• WRITTEN TASK 1: Reproduce, line for line and unchanged, the stretch of entries from the line containing "What do you see at coordinates (312, 481)" through the end of the entries.

CREATE OR REPLACE PACKAGE BODY &&user..dba_stats_maint_pkg
/* Package is intended for use when managing
the optimizer statistics for 9i and 10g
databases. Once on 11g, each tables' statistics
setting can be customized and used by Oracle's automatic
job

Assumptions:

For 10g, STATISTICS_LEVEL is set to a level
above basic, so that DBA_TAB_MODIFICATIONS
is populated (i.e. tables are monitored)

• THE DATA:
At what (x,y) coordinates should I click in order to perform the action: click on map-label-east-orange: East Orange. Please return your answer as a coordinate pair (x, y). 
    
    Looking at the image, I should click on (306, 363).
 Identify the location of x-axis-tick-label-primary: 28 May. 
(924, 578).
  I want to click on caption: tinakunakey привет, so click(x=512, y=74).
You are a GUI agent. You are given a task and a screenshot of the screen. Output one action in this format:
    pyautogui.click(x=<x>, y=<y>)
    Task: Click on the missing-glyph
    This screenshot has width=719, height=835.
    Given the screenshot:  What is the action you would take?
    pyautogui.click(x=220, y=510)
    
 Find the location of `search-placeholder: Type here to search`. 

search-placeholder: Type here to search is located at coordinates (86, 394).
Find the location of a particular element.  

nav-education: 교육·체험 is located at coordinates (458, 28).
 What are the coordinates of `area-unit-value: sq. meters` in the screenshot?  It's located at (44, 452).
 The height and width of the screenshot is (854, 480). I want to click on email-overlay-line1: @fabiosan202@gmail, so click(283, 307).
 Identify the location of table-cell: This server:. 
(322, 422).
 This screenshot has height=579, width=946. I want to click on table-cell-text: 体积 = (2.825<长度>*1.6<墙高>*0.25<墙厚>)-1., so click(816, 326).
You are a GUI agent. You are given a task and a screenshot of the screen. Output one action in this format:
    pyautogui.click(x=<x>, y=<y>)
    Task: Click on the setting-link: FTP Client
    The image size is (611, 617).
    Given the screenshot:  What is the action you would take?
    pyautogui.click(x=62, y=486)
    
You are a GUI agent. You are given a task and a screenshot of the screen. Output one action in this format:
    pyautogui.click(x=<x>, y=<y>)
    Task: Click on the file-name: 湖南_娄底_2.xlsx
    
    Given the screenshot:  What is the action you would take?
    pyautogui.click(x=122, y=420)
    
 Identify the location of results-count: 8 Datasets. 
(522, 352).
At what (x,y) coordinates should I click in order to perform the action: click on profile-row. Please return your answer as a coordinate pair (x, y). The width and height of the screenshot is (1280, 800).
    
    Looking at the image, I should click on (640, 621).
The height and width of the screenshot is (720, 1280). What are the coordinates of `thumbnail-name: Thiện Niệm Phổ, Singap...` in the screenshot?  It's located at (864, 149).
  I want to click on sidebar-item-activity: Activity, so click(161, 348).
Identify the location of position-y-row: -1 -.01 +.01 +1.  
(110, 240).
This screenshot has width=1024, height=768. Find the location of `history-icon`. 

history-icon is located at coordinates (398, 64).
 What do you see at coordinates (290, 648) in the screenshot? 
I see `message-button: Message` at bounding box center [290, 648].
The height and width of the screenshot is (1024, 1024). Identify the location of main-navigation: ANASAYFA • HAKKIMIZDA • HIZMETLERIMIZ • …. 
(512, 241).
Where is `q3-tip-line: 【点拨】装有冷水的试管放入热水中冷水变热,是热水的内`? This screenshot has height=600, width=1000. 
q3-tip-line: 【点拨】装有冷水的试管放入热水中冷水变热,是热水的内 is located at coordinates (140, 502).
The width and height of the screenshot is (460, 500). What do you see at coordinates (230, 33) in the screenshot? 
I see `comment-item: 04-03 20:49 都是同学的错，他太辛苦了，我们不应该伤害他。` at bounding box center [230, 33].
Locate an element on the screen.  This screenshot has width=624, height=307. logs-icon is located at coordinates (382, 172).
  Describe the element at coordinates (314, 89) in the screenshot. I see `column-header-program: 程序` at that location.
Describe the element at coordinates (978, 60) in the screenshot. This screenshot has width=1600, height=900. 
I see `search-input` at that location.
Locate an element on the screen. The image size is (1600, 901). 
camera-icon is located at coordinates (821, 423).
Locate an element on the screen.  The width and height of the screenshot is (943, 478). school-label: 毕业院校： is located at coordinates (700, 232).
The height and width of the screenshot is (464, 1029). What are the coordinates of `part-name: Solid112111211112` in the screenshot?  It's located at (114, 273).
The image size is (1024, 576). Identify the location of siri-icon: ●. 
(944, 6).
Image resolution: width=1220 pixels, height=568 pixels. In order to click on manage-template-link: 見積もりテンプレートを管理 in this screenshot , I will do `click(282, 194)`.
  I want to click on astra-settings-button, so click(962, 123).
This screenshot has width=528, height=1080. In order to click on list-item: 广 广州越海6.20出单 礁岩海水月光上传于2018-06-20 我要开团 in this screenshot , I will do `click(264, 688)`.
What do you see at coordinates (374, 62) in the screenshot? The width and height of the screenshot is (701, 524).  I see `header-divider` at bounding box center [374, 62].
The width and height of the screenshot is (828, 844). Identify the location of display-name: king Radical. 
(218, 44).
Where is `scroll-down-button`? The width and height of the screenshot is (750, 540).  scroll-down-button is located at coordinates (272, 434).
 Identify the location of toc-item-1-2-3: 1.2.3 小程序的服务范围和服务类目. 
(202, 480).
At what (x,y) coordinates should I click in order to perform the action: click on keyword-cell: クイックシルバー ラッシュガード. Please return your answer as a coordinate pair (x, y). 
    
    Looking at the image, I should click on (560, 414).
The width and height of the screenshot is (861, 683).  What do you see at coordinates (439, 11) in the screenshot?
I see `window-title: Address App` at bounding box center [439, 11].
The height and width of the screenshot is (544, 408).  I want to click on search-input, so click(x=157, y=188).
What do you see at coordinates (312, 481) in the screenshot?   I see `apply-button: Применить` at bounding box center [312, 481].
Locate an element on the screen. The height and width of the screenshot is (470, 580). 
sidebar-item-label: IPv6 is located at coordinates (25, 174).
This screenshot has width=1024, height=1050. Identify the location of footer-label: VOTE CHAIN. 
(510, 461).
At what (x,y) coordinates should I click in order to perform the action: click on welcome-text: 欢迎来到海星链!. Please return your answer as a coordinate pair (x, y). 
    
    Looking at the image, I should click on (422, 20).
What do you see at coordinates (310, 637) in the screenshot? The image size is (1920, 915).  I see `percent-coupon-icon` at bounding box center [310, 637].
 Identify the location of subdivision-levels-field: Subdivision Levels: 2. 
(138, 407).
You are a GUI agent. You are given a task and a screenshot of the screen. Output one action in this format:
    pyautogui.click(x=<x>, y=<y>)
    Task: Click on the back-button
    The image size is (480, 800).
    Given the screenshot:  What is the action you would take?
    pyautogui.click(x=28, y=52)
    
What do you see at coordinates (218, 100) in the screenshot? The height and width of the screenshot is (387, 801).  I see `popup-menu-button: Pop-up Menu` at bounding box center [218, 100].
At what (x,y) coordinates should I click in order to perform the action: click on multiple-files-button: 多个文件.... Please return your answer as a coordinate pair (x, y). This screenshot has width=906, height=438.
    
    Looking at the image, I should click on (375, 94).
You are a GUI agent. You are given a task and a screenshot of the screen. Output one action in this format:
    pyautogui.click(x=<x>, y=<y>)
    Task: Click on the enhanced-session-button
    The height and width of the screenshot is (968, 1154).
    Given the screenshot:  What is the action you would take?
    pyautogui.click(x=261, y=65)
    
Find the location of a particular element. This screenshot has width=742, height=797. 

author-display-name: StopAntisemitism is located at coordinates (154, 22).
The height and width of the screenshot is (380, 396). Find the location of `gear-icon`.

• WRITTEN TASK 2:
Answer these questions using the package comment:
(a) For which two database versions is the package intended?
(b) Once on 11g, what can be customized for each table?
(c) For 10g, what level is STATISTICS_LEVEL assumed to be set to?

• RESPONSE AREA 1:
What do you see at coordinates (312, 481) in the screenshot?   I see `apply-button: Применить` at bounding box center [312, 481].
Locate an element on the screen. The height and width of the screenshot is (470, 580). 
sidebar-item-label: IPv6 is located at coordinates (25, 174).
This screenshot has width=1024, height=1050. Identify the location of footer-label: VOTE CHAIN. 
(510, 461).
At what (x,y) coordinates should I click in order to perform the action: click on welcome-text: 欢迎来到海星链!. Please return your answer as a coordinate pair (x, y). 
    
    Looking at the image, I should click on (422, 20).
What do you see at coordinates (310, 637) in the screenshot? The image size is (1920, 915).  I see `percent-coupon-icon` at bounding box center [310, 637].
 Identify the location of subdivision-levels-field: Subdivision Levels: 2. 
(138, 407).
You are a GUI agent. You are given a task and a screenshot of the screen. Output one action in this format:
    pyautogui.click(x=<x>, y=<y>)
    Task: Click on the back-button
    The image size is (480, 800).
    Given the screenshot:  What is the action you would take?
    pyautogui.click(x=28, y=52)
    
What do you see at coordinates (218, 100) in the screenshot? The height and width of the screenshot is (387, 801).  I see `popup-menu-button: Pop-up Menu` at bounding box center [218, 100].
At what (x,y) coordinates should I click in order to perform the action: click on multiple-files-button: 多个文件.... Please return your answer as a coordinate pair (x, y). This screenshot has width=906, height=438.
    
    Looking at the image, I should click on (375, 94).
You are a GUI agent. You are given a task and a screenshot of the screen. Output one action in this format:
    pyautogui.click(x=<x>, y=<y>)
    Task: Click on the enhanced-session-button
    The height and width of the screenshot is (968, 1154).
    Given the screenshot:  What is the action you would take?
    pyautogui.click(x=261, y=65)
    
Find the location of a particular element. This screenshot has width=742, height=797. 

author-display-name: StopAntisemitism is located at coordinates (154, 22).
The height and width of the screenshot is (380, 396). Find the location of `gear-icon`.

• RESPONSE AREA 2:
(a) 9i and 10g databases.
(b) Each table's statistics setting.
(c) A level above basic.